◆ Document extract ◆
The perspective takes turns pivoting between family members, with the father mostly keeping it together, though with the mother, Annie, frequently pulling it apart. She's on edge and mentally anguished to begin with, combined with being emotionally distraught over the recent events. Rarely is she not anxiety riddled and on the verge of a breakdown from one stress after the next. It gives a certain dramatic and psychological element to the film if its subject matter wasn't enough. Toni Collette goes all out as Annie, to where every ounce of her brain chemistry and body language is thrown into the role. It's far from playing it safe or not going there. She's already there and then some. No one would second guess what she's going through.

Pointing records for screenshots and web pages:
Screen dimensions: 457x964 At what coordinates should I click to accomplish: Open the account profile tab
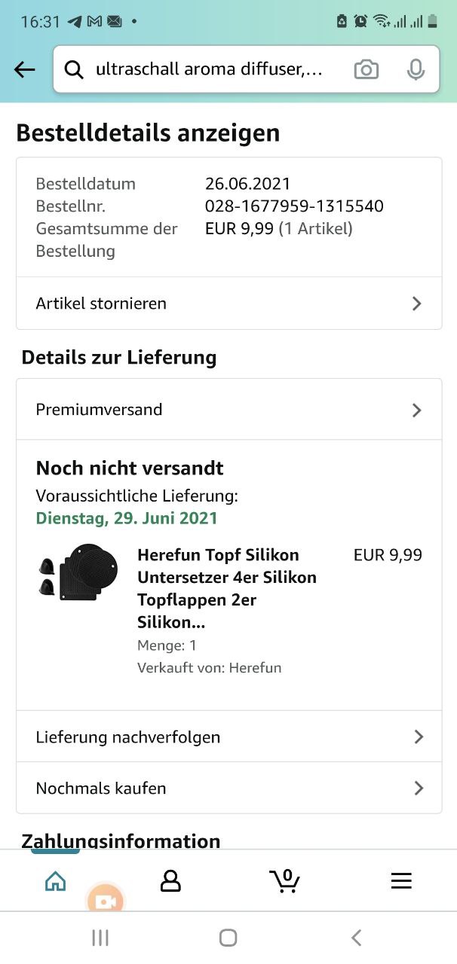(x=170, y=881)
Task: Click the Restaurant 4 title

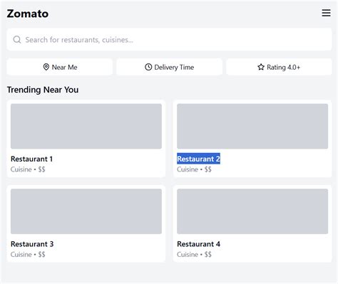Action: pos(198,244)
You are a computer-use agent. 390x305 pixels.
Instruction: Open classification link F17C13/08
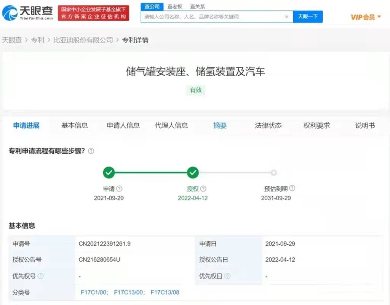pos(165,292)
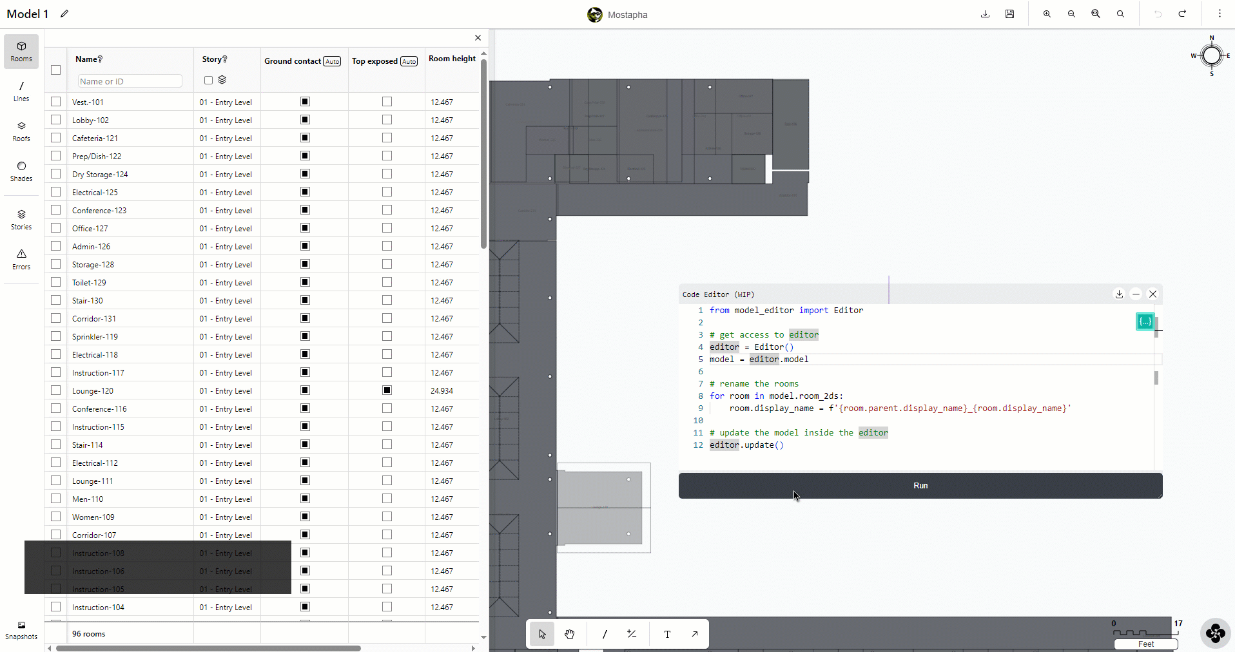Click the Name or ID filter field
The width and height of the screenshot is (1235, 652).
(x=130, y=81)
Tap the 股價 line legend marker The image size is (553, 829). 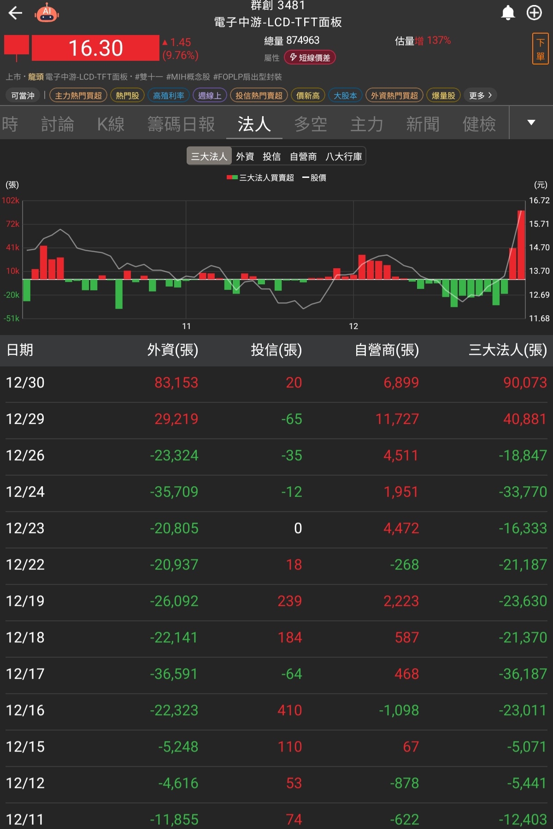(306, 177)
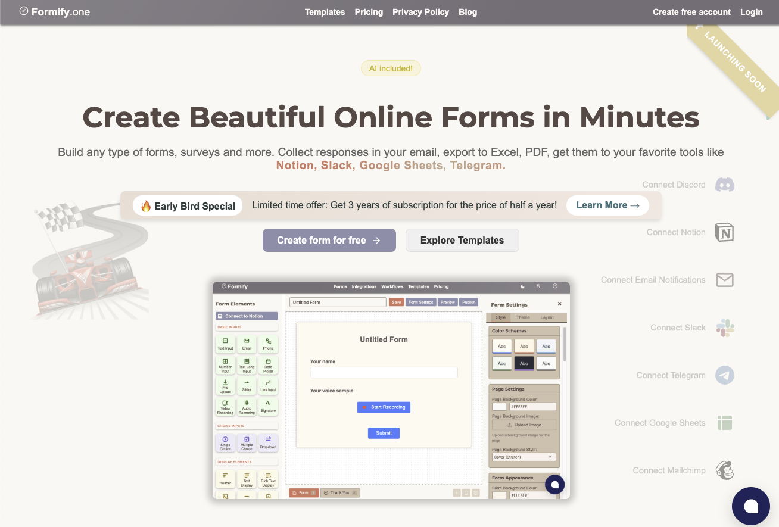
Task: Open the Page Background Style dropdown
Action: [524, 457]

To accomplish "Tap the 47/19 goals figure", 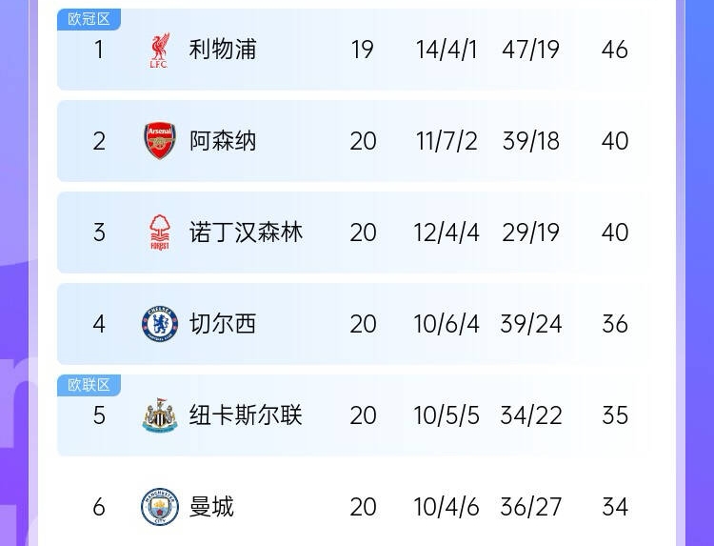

◆ What is asked ◆
1/ In the film review, which actor plays the mother, Annie?
2/ Retype the records, beginning at their first line and stopping after the line that contains "Action: pos(198,244)". Leave the pictures out.
The film review and the records come from separate, unrelated sources.

◆ Responses for each task ◆
1/ Toni Collette

2/
Screen dimensions: 457x964 At what coordinates should I click to accomplish: Open the account profile tab
(x=170, y=881)
Task: Click the Restaurant 4 title

Action: pos(198,244)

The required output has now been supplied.